Muchos llegan a la función pública respondiendo a un modo positivo de concebir su papel en la sociedad. La asumen como una elección, a sabiendas de la entrega que implica y del sacrificio que puede representar para su propio interés y comodidad. Responden de alguna manera a una elección en la que pesan aspiraciones, tradición, voluntad de servicio. Hay quienes llegan solo por comodidad, facilismo, amiguismo, cálculo o conveniencia. Son, lamentablemente, los simples devengadores de un sueldo, los partidarios del esfuerzo mínimo, los enganchados por amistad, parentesco o compromiso político.

Cuando se habla del servidor público, el ideal tiene esos rasgos a los que muchos aspiran y otros echan de menos. Son esos valores que la sociedad espera encontrar y que muchos se empeñan en vivir con dignidad y honestidad. Responden a esa imagen del funcionario o servidor público eficiente, motivado por el bien común, comprometido con sus deberes y con la sociedad. Su aporte es la suma de capacidad, eficiencia, motivación, iniciativa y responsabilidad.

Uno de los espacios más claramente abiertos para el servicio público es el de la política. Allí conviven los más insignes ideales con las mayores deformaciones. El político es, en principio, alguien que asume como suyos los intereses de la colectividad, que decide poner su capacidad y su dedicación al servicio del colectivo, cuya causa es la sociedad, cuyos objetivos son el bien común, las libertades, la convivencia, el bienestar colectivo, la paz social.

La vocación social del político y la honestidad de su elección le imponen una condición ética que no puede desvincularse de la verdad, de la honestidad, de los verdaderos intereses del ciudadano al que representa y cuya voluntad debe expresar, de la confianza que recibe y a la que se debe. El buen político es alguien que pone en último plano su interés personal. Su ambición va más lejos de su persona. Sabe que la política no es el espacio para enriquecerse. Su liderazgo marcha en paralelo con su capacidad para escuchar, interpretar, comprometerse, formar equipos, hacer. Max Weber distinguía entre profesión, oficio y ocupación. «No valen para la política personas que viven de la política, que hacen de ella su único y exclusivo medio de vida».

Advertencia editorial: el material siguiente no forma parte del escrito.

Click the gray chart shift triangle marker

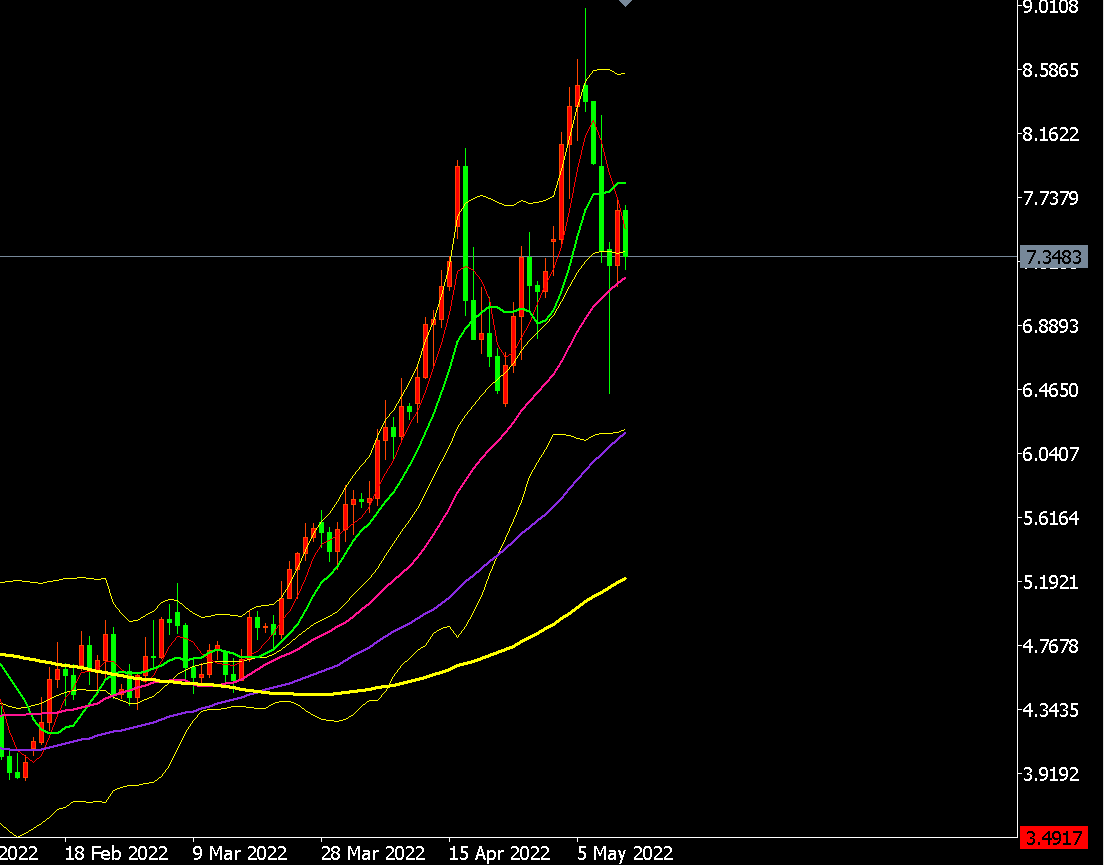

Desde hace bastante tiempo, desgraciadamente, la desviación, se ha hecho regla. Se ha ido desdibujando en el mundo, incluso en países que presumían de solidez democrática, de honestidad, de tradición, de valores. El uso del poder en provecho propio o de sus cercanos ha alimentado la corrupción, la mentira, la traición, el uso del poder para sus fines, la concertación con las fuerzas que amenazan la dignidad, la paz y la convivencia. Un liderazgo político ejercido y reconocido por la comunidad como un verdadero servicio será el mejor impulso hacia una democracia honesta y eficiente, al servicio del ciudadano y de su dignidad.

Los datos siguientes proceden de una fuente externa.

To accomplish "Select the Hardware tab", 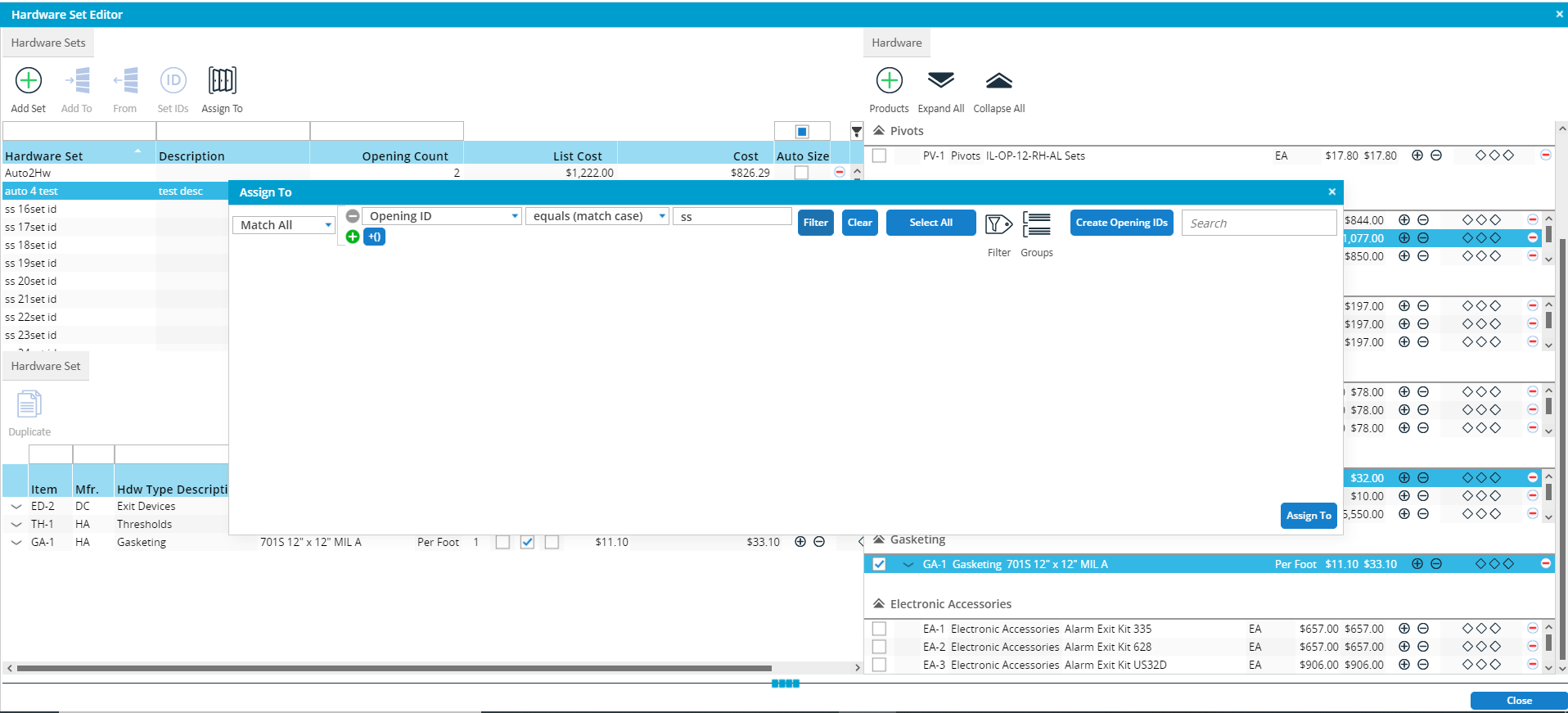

Recuperar la política como servicio es una de las condiciones para el renacimiento del país. Hay quien piensa que es una tarea para las nuevas generaciones. Debería ser un compromiso presente que no admite demoras. La política seguirá siendo una actividad de servicio público. Sin aportaciones a la sociedad, sin embargo, hoy representan más un motivo de preocupación que esperanza de que prime una auténtica voluntad de servir.